# Exercise goal
Arrange every line of the records below as a numbered list, leaving out the blank lines.

(Data records)

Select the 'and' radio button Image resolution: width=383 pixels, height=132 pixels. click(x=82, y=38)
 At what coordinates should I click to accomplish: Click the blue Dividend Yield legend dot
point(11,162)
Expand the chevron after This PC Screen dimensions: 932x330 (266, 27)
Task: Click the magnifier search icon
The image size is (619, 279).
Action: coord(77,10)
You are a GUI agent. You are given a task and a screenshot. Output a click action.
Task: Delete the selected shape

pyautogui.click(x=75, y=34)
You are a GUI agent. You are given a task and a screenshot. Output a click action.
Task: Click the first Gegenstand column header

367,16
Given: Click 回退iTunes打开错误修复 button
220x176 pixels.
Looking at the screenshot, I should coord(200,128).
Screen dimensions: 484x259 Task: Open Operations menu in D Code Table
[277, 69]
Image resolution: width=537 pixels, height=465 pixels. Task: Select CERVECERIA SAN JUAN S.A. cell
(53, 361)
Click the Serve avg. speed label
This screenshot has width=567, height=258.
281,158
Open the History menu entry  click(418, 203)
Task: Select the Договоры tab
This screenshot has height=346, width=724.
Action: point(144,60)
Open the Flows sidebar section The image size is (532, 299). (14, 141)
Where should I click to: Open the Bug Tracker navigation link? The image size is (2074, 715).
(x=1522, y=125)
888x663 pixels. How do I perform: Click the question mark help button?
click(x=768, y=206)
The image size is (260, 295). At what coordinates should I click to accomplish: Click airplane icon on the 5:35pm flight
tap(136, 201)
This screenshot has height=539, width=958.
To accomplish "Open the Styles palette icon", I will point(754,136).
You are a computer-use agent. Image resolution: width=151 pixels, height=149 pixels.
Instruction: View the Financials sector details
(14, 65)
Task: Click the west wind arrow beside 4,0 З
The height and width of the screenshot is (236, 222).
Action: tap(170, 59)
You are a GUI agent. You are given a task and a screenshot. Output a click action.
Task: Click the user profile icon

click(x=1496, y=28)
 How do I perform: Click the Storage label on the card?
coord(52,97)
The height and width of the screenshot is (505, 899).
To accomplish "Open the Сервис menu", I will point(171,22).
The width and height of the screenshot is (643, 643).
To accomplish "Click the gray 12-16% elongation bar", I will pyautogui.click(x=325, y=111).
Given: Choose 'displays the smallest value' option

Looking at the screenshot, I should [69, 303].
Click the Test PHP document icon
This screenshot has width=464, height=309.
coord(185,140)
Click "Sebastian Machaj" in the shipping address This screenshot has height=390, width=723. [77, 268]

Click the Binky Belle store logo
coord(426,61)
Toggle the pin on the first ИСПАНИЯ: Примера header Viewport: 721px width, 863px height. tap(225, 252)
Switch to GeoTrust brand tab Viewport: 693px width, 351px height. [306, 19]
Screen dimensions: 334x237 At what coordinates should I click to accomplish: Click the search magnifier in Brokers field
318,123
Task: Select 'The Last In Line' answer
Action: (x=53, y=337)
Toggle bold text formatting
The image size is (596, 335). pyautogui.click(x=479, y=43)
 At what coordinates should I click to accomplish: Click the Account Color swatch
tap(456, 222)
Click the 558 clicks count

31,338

# Result for this task
1. Select the 'and' radio button Image resolution: width=383 pixels, height=132 pixels. click(x=82, y=38)
2.  At what coordinates should I click to accomplish: Click the blue Dividend Yield legend dot
3. point(11,162)
4. Expand the chevron after This PC Screen dimensions: 932x330 (266, 27)
5. Task: Click the magnifier search icon
6. The image size is (619, 279).
7. Action: coord(77,10)
8. You are a GUI agent. You are given a task and a screenshot. Output a click action.
9. Task: Delete the selected shape
10. pyautogui.click(x=75, y=34)
11. You are a GUI agent. You are given a task and a screenshot. Output a click action.
12. Task: Click the first Gegenstand column header
13. 367,16
14. Given: Click 回退iTunes打开错误修复 button
15. 220x176 pixels.
16. Looking at the screenshot, I should coord(200,128).
17. Screen dimensions: 484x259 Task: Open Operations menu in D Code Table
18. [277, 69]
19. Image resolution: width=537 pixels, height=465 pixels. Task: Select CERVECERIA SAN JUAN S.A. cell
20. (53, 361)
21. Click the Serve avg. speed label
22. This screenshot has width=567, height=258.
23. 281,158
24. Open the History menu entry  click(418, 203)
25. Task: Select the Договоры tab
26. This screenshot has height=346, width=724.
27. Action: point(144,60)
28. Open the Flows sidebar section The image size is (532, 299). (14, 141)
29. Where should I click to: Open the Bug Tracker navigation link? The image size is (2074, 715).
30. (x=1522, y=125)
31. 888x663 pixels. How do I perform: Click the question mark help button?
32. click(x=768, y=206)
33. The image size is (260, 295). At what coordinates should I click to accomplish: Click airplane icon on the 5:35pm flight
34. tap(136, 201)
35. This screenshot has height=539, width=958.
36. To accomplish "Open the Styles palette icon", I will point(754,136).
37. You are a computer-use agent. Image resolution: width=151 pixels, height=149 pixels.
38. Instruction: View the Financials sector details
39. (14, 65)
40. Task: Click the west wind arrow beside 4,0 З
41. The height and width of the screenshot is (236, 222).
42. Action: tap(170, 59)
43. You are a GUI agent. You are given a task and a screenshot. Output a click action.
44. Task: Click the user profile icon
45. click(x=1496, y=28)
46.  How do I perform: Click the Storage label on the card?
47. coord(52,97)
48. The height and width of the screenshot is (505, 899).
49. To accomplish "Open the Сервис menu", I will point(171,22).
50. The width and height of the screenshot is (643, 643).
51. To accomplish "Click the gray 12-16% elongation bar", I will pyautogui.click(x=325, y=111).
52. Given: Choose 'displays the smallest value' option
53. Looking at the screenshot, I should [69, 303].
54. Click the Test PHP document icon
55. This screenshot has width=464, height=309.
56. coord(185,140)
57. Click "Sebastian Machaj" in the shipping address This screenshot has height=390, width=723. [77, 268]
58. Click the Binky Belle store logo
59. coord(426,61)
60. Toggle the pin on the first ИСПАНИЯ: Примера header Viewport: 721px width, 863px height. tap(225, 252)
61. Switch to GeoTrust brand tab Viewport: 693px width, 351px height. [306, 19]
62. Screen dimensions: 334x237 At what coordinates should I click to accomplish: Click the search magnifier in Brokers field
63. 318,123
64. Task: Select 'The Last In Line' answer
65. Action: (x=53, y=337)
66. Toggle bold text formatting
67. The image size is (596, 335). pyautogui.click(x=479, y=43)
68.  At what coordinates should I click to accomplish: Click the Account Color swatch
69. tap(456, 222)
70. Click the 558 clicks count
71. 31,338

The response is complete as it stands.